Diversity and inclusion is not exclusively about race. Gender plays an important role, and we expect that pay equity, which was cast into the spotlight by the US Women’s Soccer in 2019, will be elevated on the Biden agenda. In fact, President Biden just signed an executive order establishing a Gender Policy Council within the White House geared toward promoting gender equity. While the gender gap in pay has seen some improvement, women still only earn 79% of what men do.
Beyond the male/female disparity, employers need to ensure that all people working in similar positions and who have equal tenure are paid the same. If there is a difference, you need to clearly document why—say for example one employee has a special skill or a different level of education.

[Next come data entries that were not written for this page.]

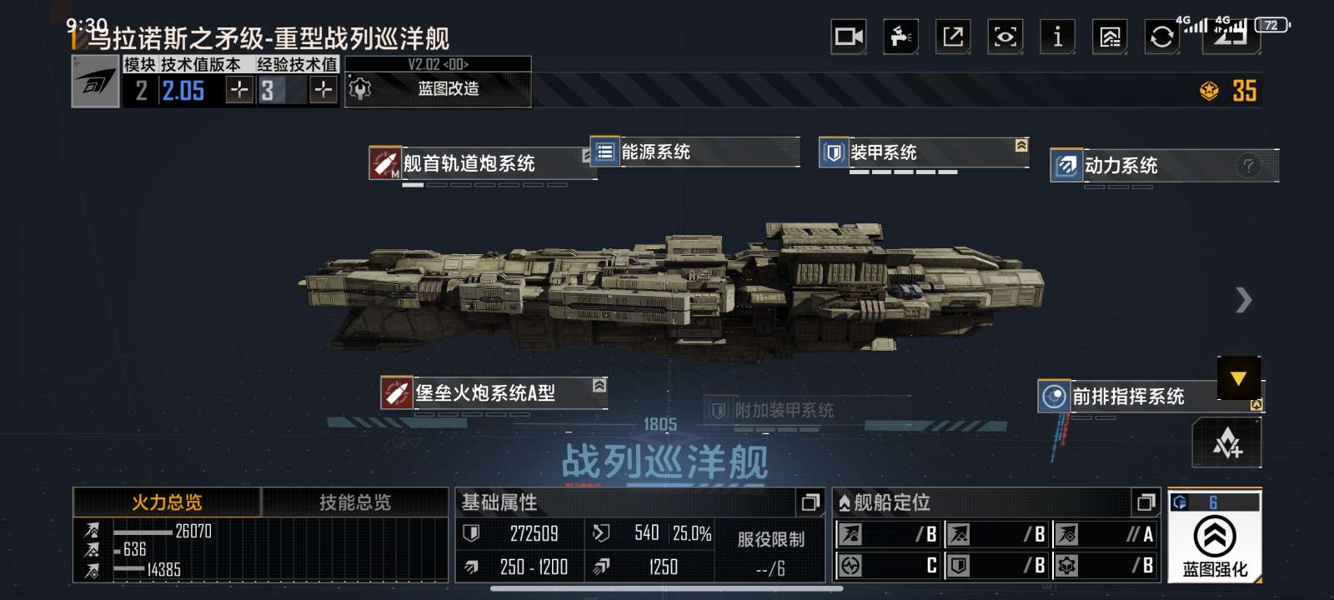
Task: Open the yellow dropdown triangle button
Action: (x=1238, y=378)
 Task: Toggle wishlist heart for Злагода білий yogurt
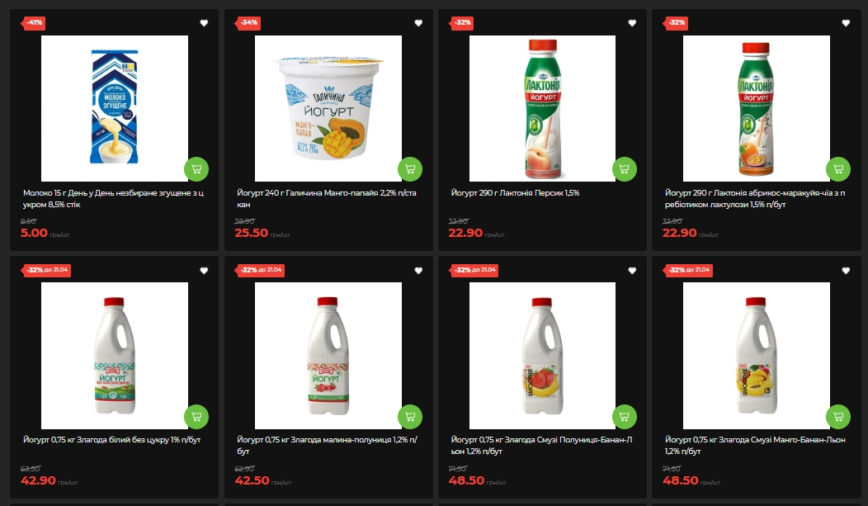(204, 270)
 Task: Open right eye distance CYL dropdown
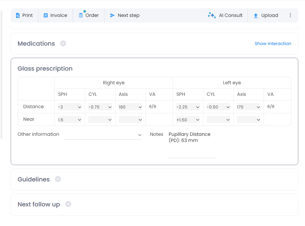click(100, 107)
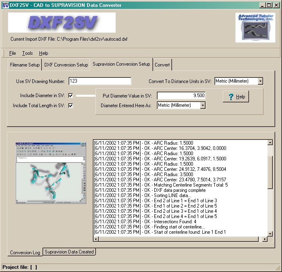Click the SV title bar icon

pyautogui.click(x=5, y=5)
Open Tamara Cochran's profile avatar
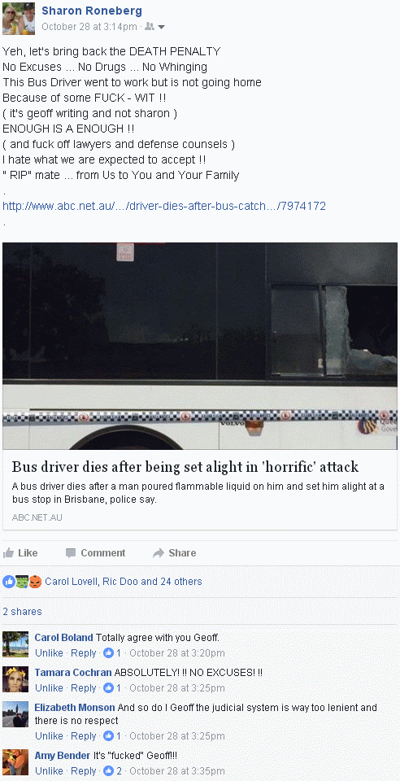 pyautogui.click(x=15, y=679)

Until recent COVID-related regulations, most mandated leave acts have been on a federal level and typically have been reserved for companies that have 50 or more employees. We believe that increased leave regulations impacting employers of all size will be very much in play during the Biden presidency. Will you be ready? Are your employees cross trained? Are there operating procedures for all positions? Do you know where to turn for temporary staff to augment employees out on leave?
$15 Federal Minimum Wage
Debated as part of the latest stimulus bill, the $15 federal minimum wage dispute won’t be going away anytime soon. If and when it’s passed, all businesses will need to reexamine their operations. What can be automated? What efficiencies can be gained through different processes? Consider this: can a smaller team of A players do the work of a larger team of B and C players?
With President Biden hinting at more open borders than his predecessor, we foresee more employees—whether documented or not—coming into the labor market. For employers, this means being deliberate with internal processes to ensure administrative compliance for workers who may not be from the US. The penalties for missed paperwork or documents that are incorrect can be steep, and working Visas can be tricky. In the worst case, your business can be red flagged for non-compliance and wind up on another government agency’s watch list.
Retirement Savings Plans
The federal SECURE Act, passed in December 2019, offered small businesses a tax credit of up to $1,500 over three years for establishing a workplace retirement plan. A few months earlier, Governor Murphy signed The New Jersey Secure Choice Saving Program establishing a state-sponsored plan and requiring many companies to offer employees either their own plan, or the New Jersey plan. This takes effect in early 2022.
The Biden administration has also proposed creating an automatic 401(k) for workers who do not have access to a workplace retirement account. The proposal includes replacing the tax deduction for these retirement accounts with a flat tax credit for retirement contributions, regardless of your income.
If your business does not offer a retirement plan, you should be examining how to get one. At some point, your business will most likely be mandated to offer this benefit. The administration of 401(k)s and other group retirement plans are tricky for employers because of fiduciary and compliance responsibilities. It’s best to consult with a professional, expert advisor for guidance.
Getting Ready for the Biden Agenda
From a financial standpoint, the most important action to take now is an honest evaluation of your labor levels. Do you really have all the right people in the right seats? Could you have less seats with more capable people? In the past, as your workload increased, was your instinct and your answer to add people rather than evaluate processes?
Who are the experts and professionals you rely on? You should evaluate how you are handling HR administration, employee relations and increased regulation. If you have a DIY approach, if your HR function isn’t centralized, or if you need strategic guidance, especially keeping up with all the new regulations on the horizon, an outsourced HR advisor might be just the thing for you.